Personal information
- Born: September 24, 1919 Ash Flat, Arkansas, U.S.
- Died: March 8, 1988 (aged 68)
- Listed height: 6 ft 6 in (1.98 m)
- Listed weight: 220 lb (100 kg)

Career information
- High school: Ash Flat (Ash Flat, Arkansas)
- College: Arkansas (1940–1943)
- Position: Forward

Career highlights
- 6× AAU All-American (1943–1947, 1950); First-team All-SWC (1943);

= Gordon Carpenter =

American basketball player and coach

Gordon "Shorty" Carpenter (September 24, 1919 – March 8, 1988) was an American basketball player, and part of gold medal winning American basketball team at the 1948 Summer Olympics.

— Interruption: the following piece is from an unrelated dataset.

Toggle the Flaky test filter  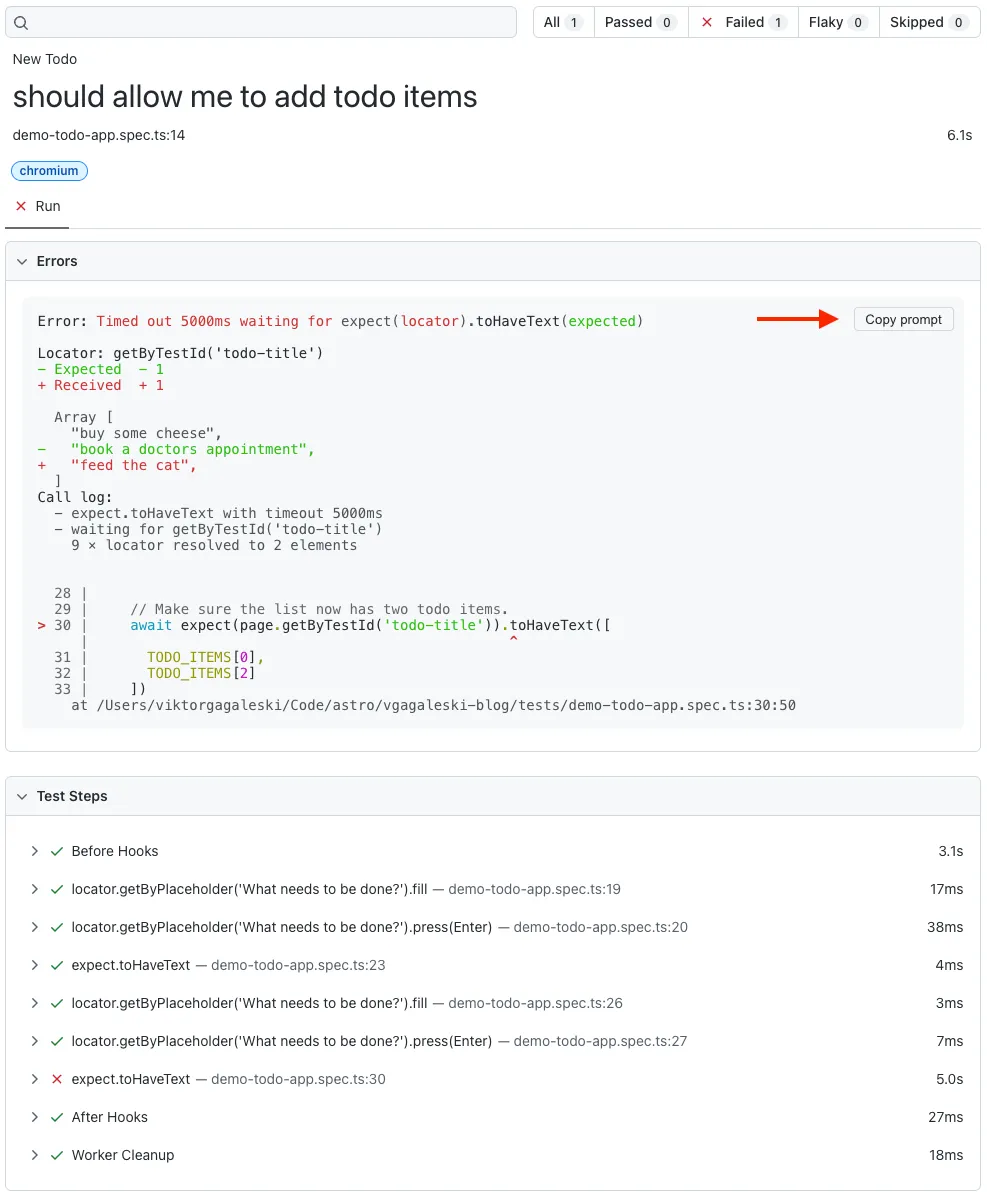(838, 22)
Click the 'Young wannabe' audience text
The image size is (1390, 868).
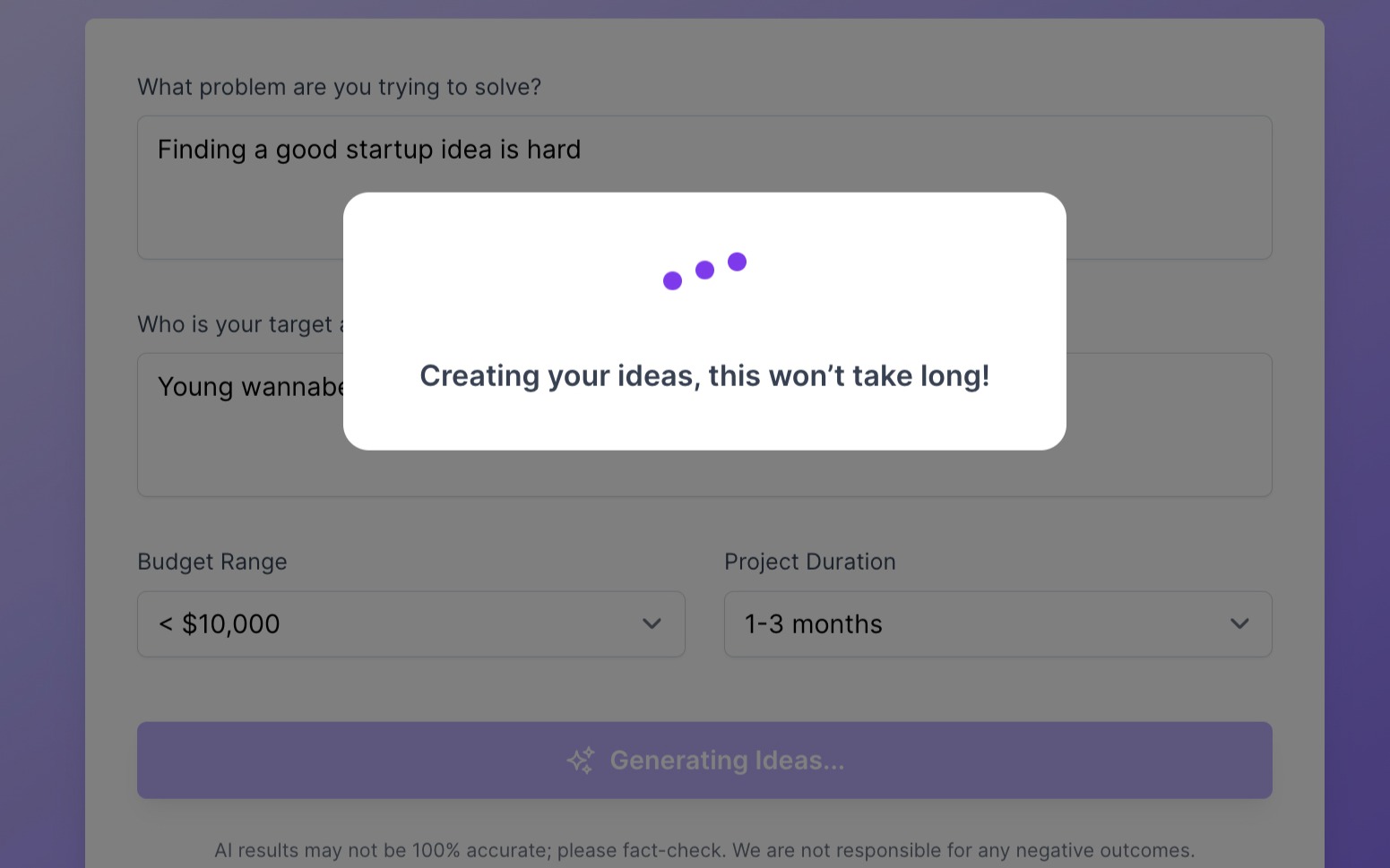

Born in Ash Flat, Arkansas and nicknamed Shorty despite his 6-foot, 6 inch frame, Carpenter played his college basketball at the University of Arkansas, where he was an All-Southwest Conference performer in 1943. He later played AAU basketball for both the Phillips 66ers and Denver Chevrolets, making AAU All-American teams each year from 1943 to 1947.

He coached the United States men's national basketball team at the 1950 FIBA World Championship, winning the silver medal.

Carpenter was named to the Arkansas Sports Hall of Fame and the Helms Athletic Hall of Fame. Following his playing career, he became a referee with the Big Eight Conference.